SIN ESPECIFICAR
San Sebastián 2011: día 18
Hoy, tal vez por aquello del descanso dominical, sólo tenemos una película a concurso, Take This Waltz, que dirige la actriz Sarah Polley. A cambio tenemos dos títulos de la sección oficial, pero que no compiten cara a los premios: un documental de sabor local, y la película que acompaña al Premio Donostia para Glenn Close.
Bertsolari, como su propio nombre indica, es un documental que recoge la tradición de estos improvisadores de versos en euskera. Lo dirige Asier Altuna, y en fin, entiendo que principalmente interesará a los amantes de la poesía oral y del terruño del País Vasco.
Más compleja resulta la otra película presentada fuera de la competición, con ocasión del premio de Glenn Close a toda su carrera. Albert Nobbs cuenta una historia concebida por el novelista John Bainville, y la propia Close ha coescrito el guión y produce la cinta. Curiosamente como autor del argumento figura el húngaro István Szabó, con el que Close hizo hace 20 años Cita con Venus. Mueve la cámara el colombiano Rodrigo García, alejándose de las historias corales contemporáneas a las que nos tenía acostumbrados.
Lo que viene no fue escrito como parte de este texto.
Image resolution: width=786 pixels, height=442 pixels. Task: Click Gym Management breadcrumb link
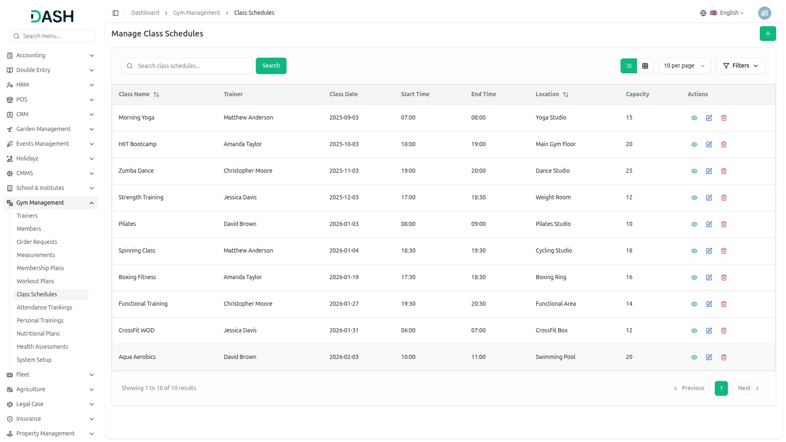click(197, 13)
La película sigue en la Irlanda del siglo XIX al personaje del título, perfecto y meticuloso camarero en un hotelito, y que resulta ser una mujer que oculta su sexo en una sociedad donde ellas no lo tienen fácil para salir adelante.
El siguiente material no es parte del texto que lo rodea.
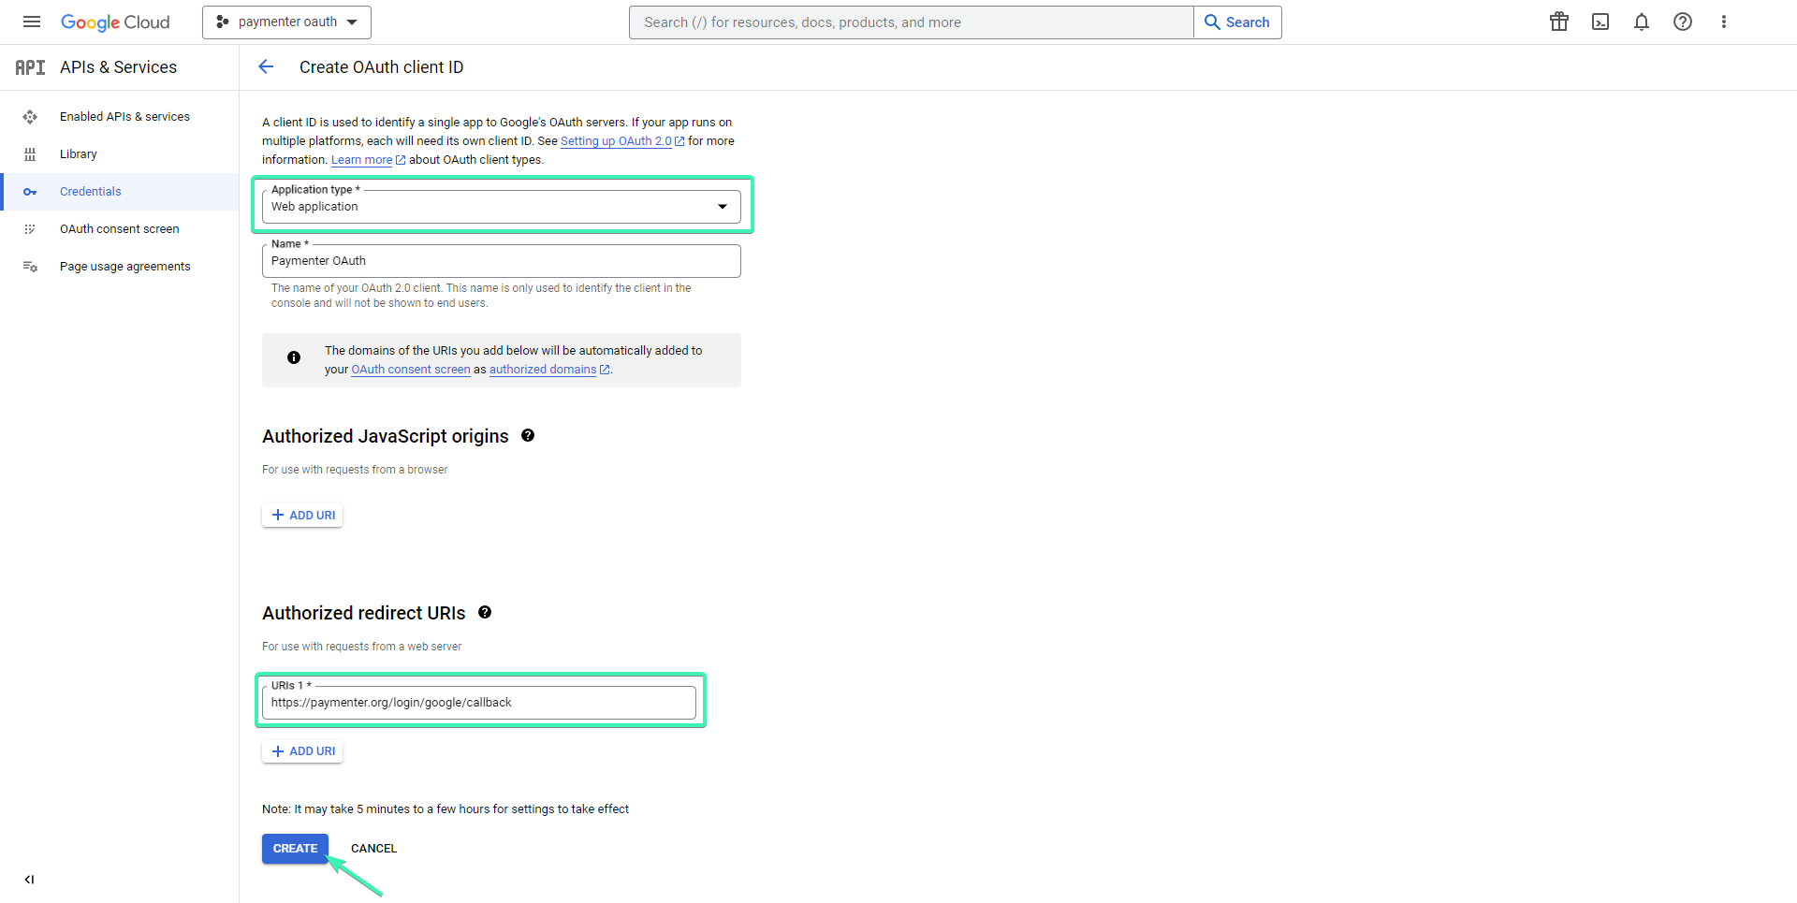Open the Google Cloud help menu
This screenshot has width=1797, height=903.
tap(1682, 22)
Aunque la pinta es la de una de esas historias que describen las cuitas del personal de servicio de una gran casa, al estilo de las series Arriba y abajo, o Downton Abbey, estamos ante otra cosa, y tal cosa no se sabe muy bien qué es. A pesar del esfuerzo actoral, cuesta creerse que alguien pueda tomar a Glenn Close por un hombre; lo mismo pasa con otro personaje que simula el sexo que no es, algo que se ve a la legua, y en este caso no se puede aducir que sea alguien conocido, como Close, que te distrae al respecto porque sabes que es una mujer.
En cualquier caso, cuesta entender y creer las razones que han conducido a Albert Nobbs a ser Albert Nobbs. También se nos antoja el personaje de una ingenuidad difícil de aceptar, con su utopía de poner en marcha un pequeño negocio, y sus esfuerzos por cortejar a una doncella. Late en el film una ideología muy contemporánea y discutible, la de la construcción personal del propio género, uno es quien decide ser, hombre o mujer.
Cinco años después de Lejos de ella, la actriz canadiense Sarah Polley vuelve a entregar un drama algo deprimente en torno a las relaciones de pareja, aunque al menos se le agradece cierta honradez intelectual. En Take This Waltz Margot (Michelle Williams) vive un matrimonio donde la ilusión se ha enfriado, a pesar de sus esfuerzos por alimentar la pasión y las bromas con su marido (Seth Rogen), que escribe libros para cocinar el pollo. En cambio ha conocido en un viaje a un tipo que le hace cierto tilín, y que resulta ser su vecino. ¿Pero basta el aliciente de la novedad para romper un compromiso y lanzarse a una otra aventura?
Polley maneja bastante subtexto en su film -las novedades que no se detectan, la cocina única y exclusivamente con pollo, el alcoholismo de la cuñada, la letra de las canciones que suenan a lo largo del metraje...- que sirve para poner en sus justas dimensiones el dilema al que se enfrenta Margot. A veces la lucidez viene de quien no se espera, y la borracha que acusa “no se tapa un vacío con otro vacío” puede sonar desesperanzada, pero señala cómo a veces las cosas que se tienen, con lo bueno que hay en ellas, se echan a perder por dejarse guiar por la frivolidad y el puro sentimiento. Me choca en la película lo impúdico, es algo que vengo detectando en los últimos tiempos en muchas películas, cierta escenas de desnudos que no vienen a cuento de nada, a no ser por la idea de querer mostrar a los personajes tal como son, sin tapujos.
Los personajes son un poquito unidimensionales, especialmente el marido y el nuevo interés amoroso. La cinta va en la línea del cine independiente americano y de las películas de Isabel Coixet, como las que Polley hizo para la catalana, Mi vida sin mí y La vida secreta de las palabras, aunque con un empaque visual más aseadito, y quizá con un poco menos de sustancia, aunque el tema propuesto sea de enorme interés.